Against all advice to stop resisting, Franz persisted in his opposition to the Nazis. Spiritual advisors pointed out his obligation to his family. Others noted the need to obey “legitimate” authorities. A friend told him, “Just say yes. You don’t even have to shoot straight. But take the oath.” Franz rejected all arguments. Atheistic Nazism could not be supported. He was determined to do the “right thing.”
Franz wrote, “Everyone tells me, of course, that I should not do what I am doing because of the danger of death. I believe it is better to sacrifice one’s life right away than to place oneself in the grave danger of committing sin and then dying.”
Franz Jagerstatter held fast to his principles. On July 6, 1943, he was tried and sentenced to death. On August 9, 1943, he was executed by guillotine at Brandenburg-Gorden prison. He was 36 years old.
Franz Jagerstatter led an obscure life and his death was no different. But a priest by the name of Father Jochmann spoke to Franz right before his execution. He said later that Franz was the only saint he had ever met.

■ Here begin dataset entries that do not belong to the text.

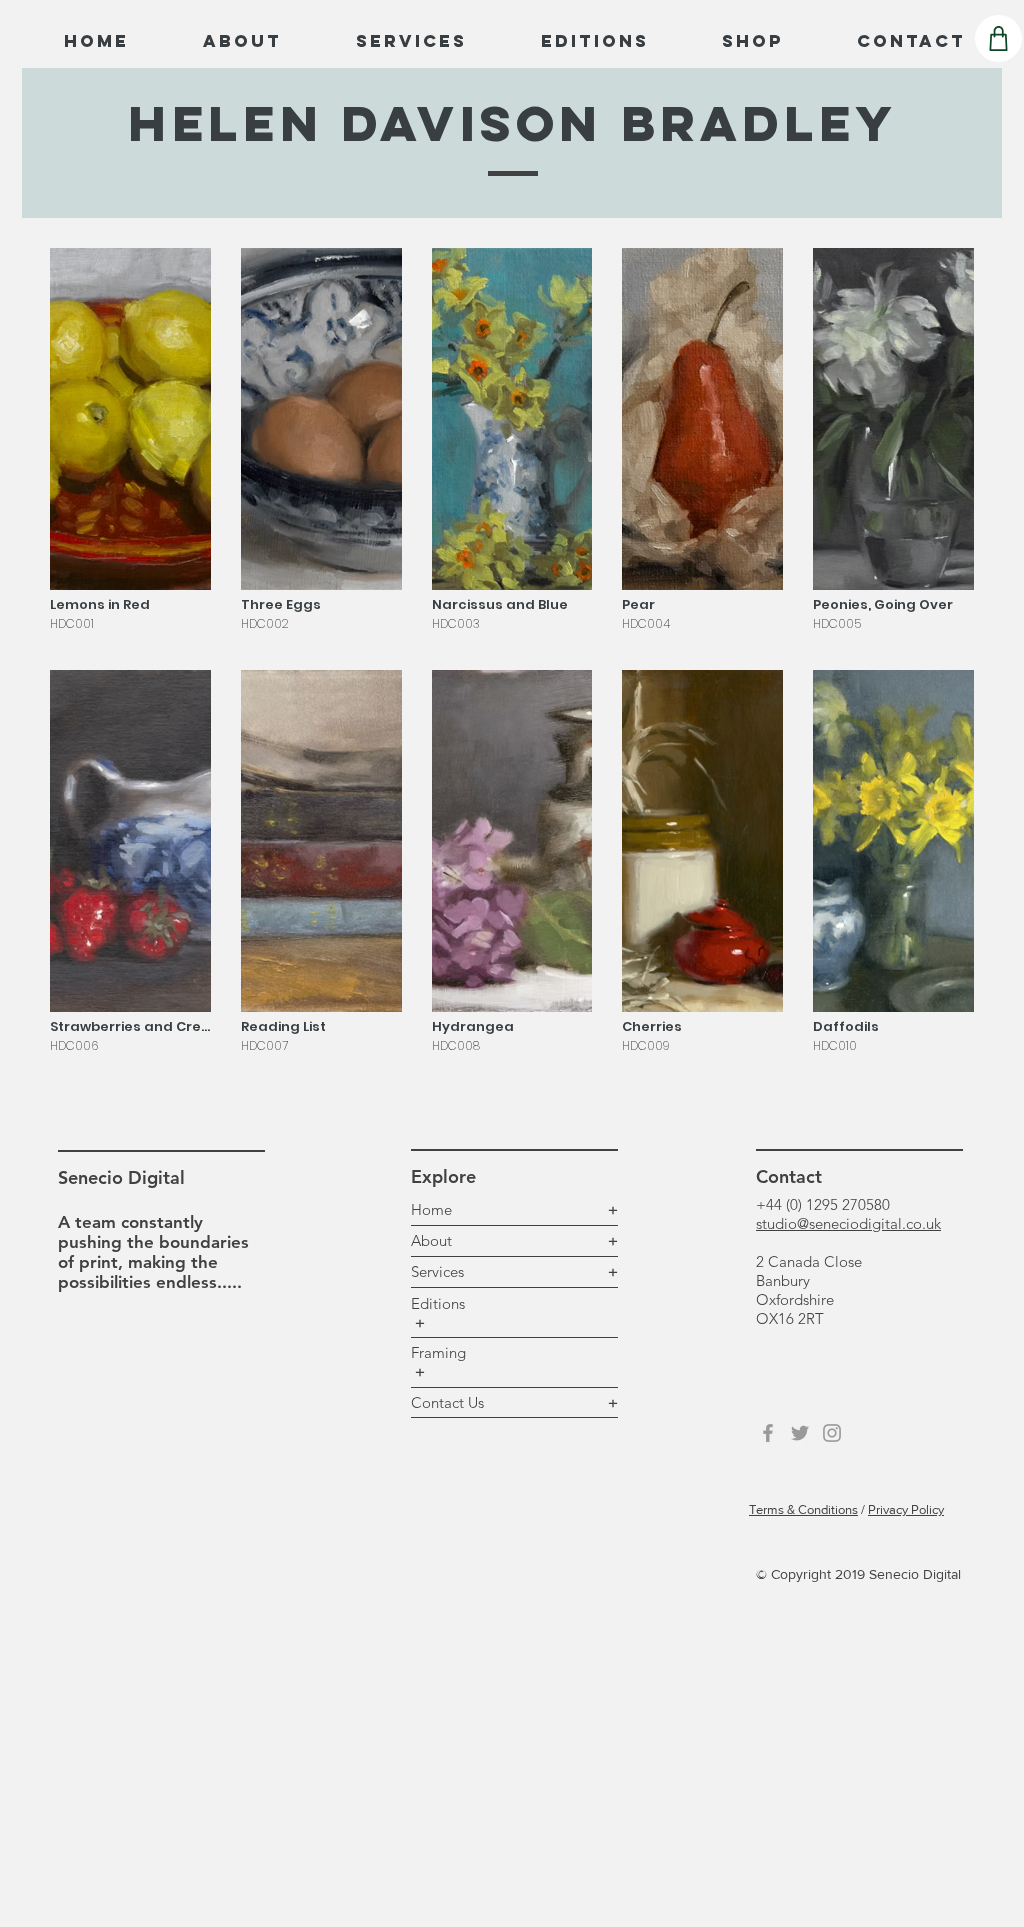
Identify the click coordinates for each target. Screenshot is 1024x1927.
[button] (130, 444)
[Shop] (998, 38)
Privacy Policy (906, 1509)
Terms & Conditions (803, 1509)
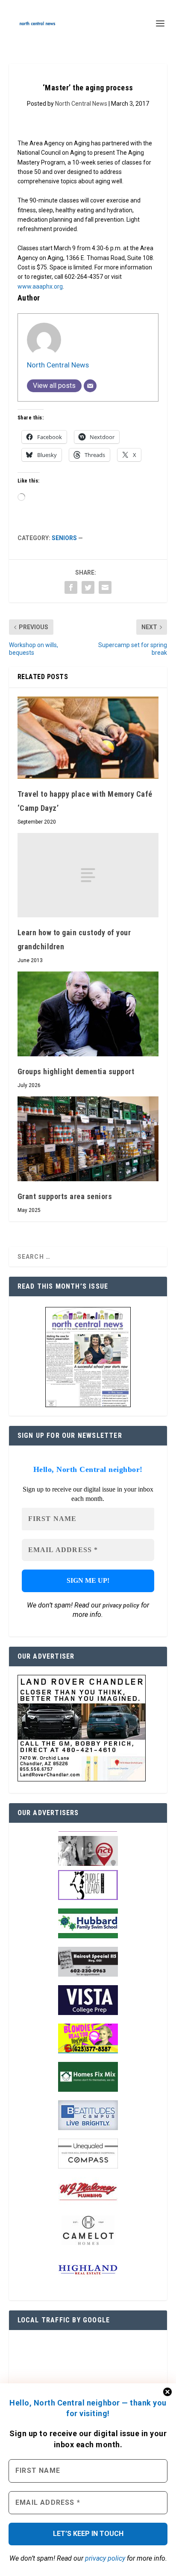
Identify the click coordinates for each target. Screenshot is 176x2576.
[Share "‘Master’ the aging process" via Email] (105, 587)
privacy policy (105, 2558)
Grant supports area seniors (65, 1196)
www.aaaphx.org (40, 286)
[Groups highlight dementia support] (88, 1013)
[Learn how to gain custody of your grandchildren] (88, 875)
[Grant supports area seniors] (88, 1138)
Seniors (64, 538)
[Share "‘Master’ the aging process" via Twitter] (88, 587)
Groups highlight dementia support (76, 1071)
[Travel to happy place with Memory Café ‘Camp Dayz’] (88, 738)
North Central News (81, 103)
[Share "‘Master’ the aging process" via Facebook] (70, 587)
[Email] (90, 385)
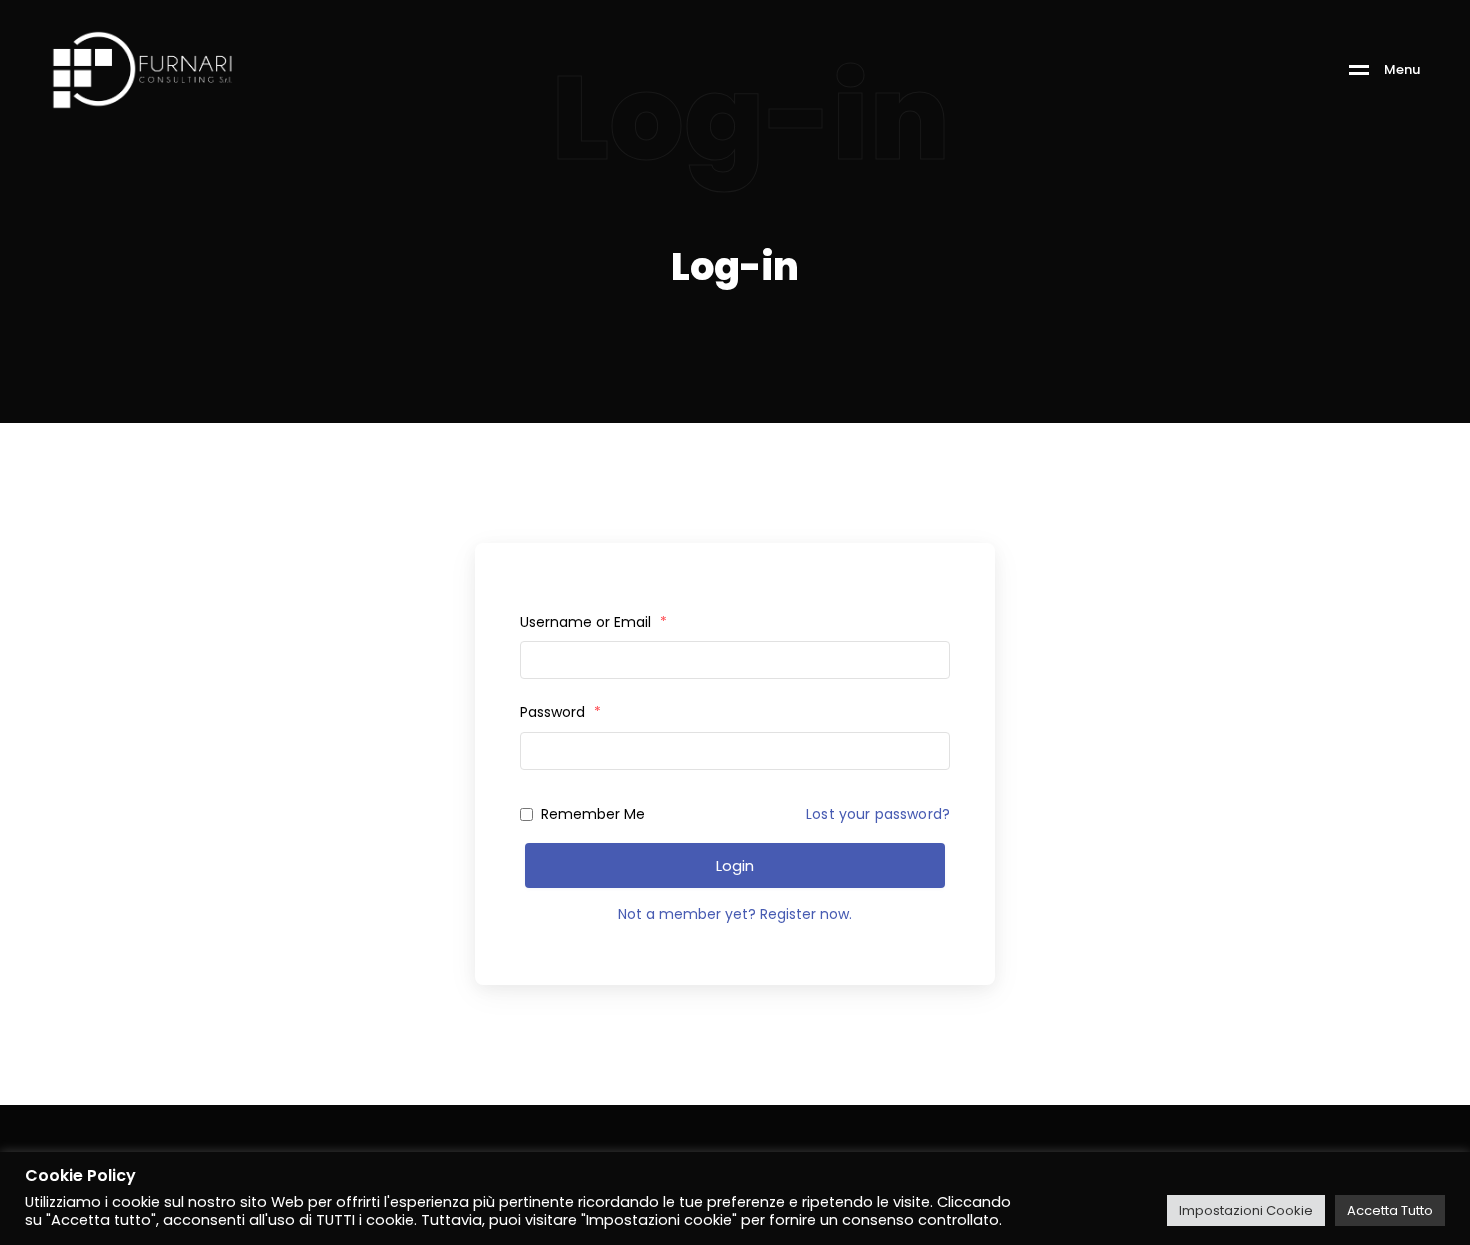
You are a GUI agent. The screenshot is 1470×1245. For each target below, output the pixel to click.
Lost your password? (878, 814)
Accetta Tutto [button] (1390, 1210)
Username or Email (593, 622)
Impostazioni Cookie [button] (1246, 1210)
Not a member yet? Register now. (735, 914)
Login (735, 865)
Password (560, 712)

In 1964 the American sociologist Gordon Zahn wrote a book about Franz Jagerstatter titled In Solitary Witness. That was followed by the renowned Trappist Thomas Merton writing a chapter about Franz in one his books, Faith & Violence.
Eventually, a cause for canonization made its way to the Vatican. Benedict XVI recognized him a martyr in June of 2007. On October 27, 2007, Franz Jagerstatter was beatified at a ceremony celebrated by Cardinal Jose Saraiva Martins in Linz, Austria.
Franz believed that Jesus wanted him to do the “right thing.” He believed it so much he gave his life to do it. He is known as the patron of “conscientious objectors.”
Blessed Franz Jagerstatter, please pray for us.